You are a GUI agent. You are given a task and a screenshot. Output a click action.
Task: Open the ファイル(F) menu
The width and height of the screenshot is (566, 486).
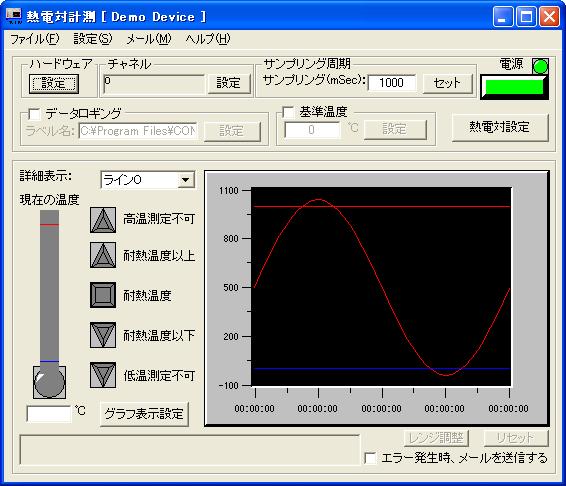click(35, 39)
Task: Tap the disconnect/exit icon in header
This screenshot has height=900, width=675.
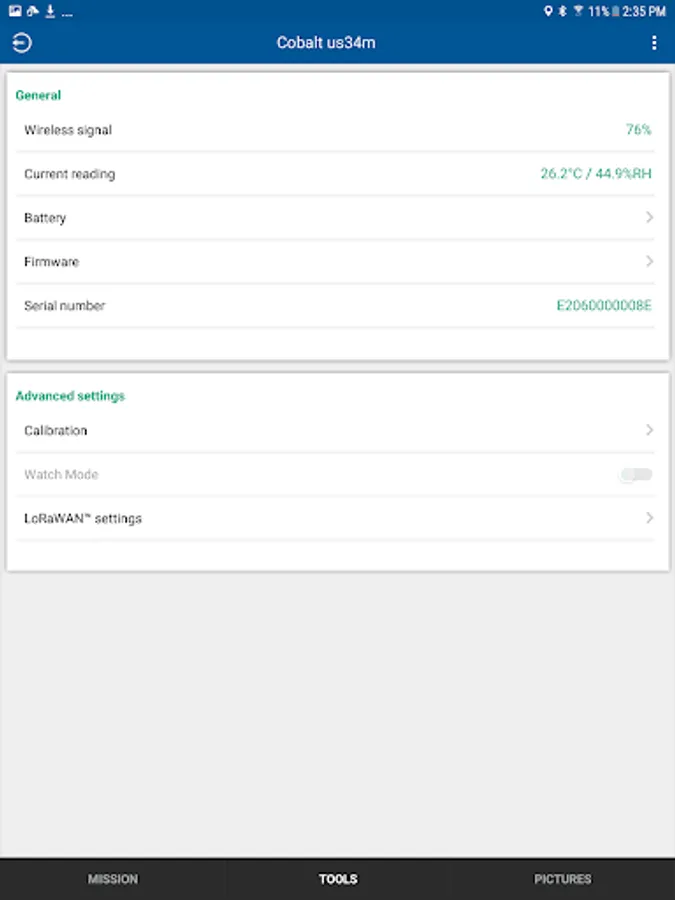Action: point(21,43)
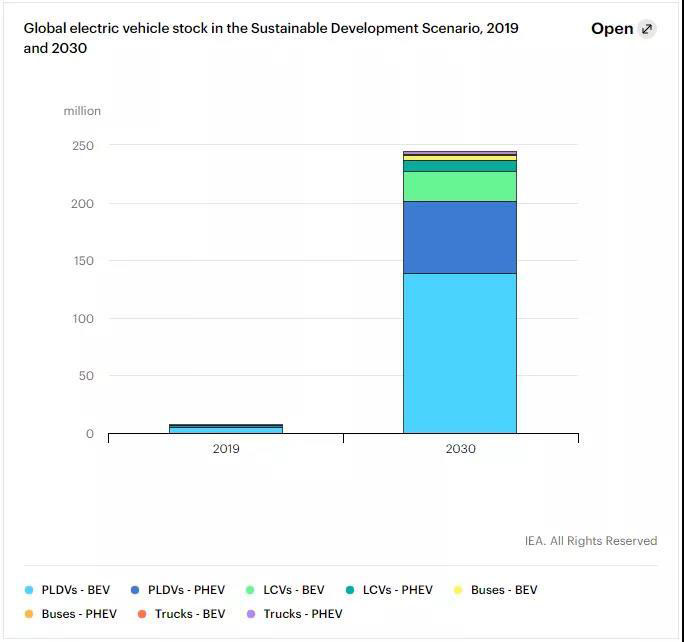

——

Exercise brief — An exact reproduction of the data is needed, with no pictures included.

Output below —
You are a GUI agent. You are given a task and a screenshot. Output a click action.
Task: Open the ファイル(F) menu
The width and height of the screenshot is (566, 486).
click(35, 39)
Task: Tap the disconnect/exit icon in header
This screenshot has height=900, width=675.
Action: point(21,43)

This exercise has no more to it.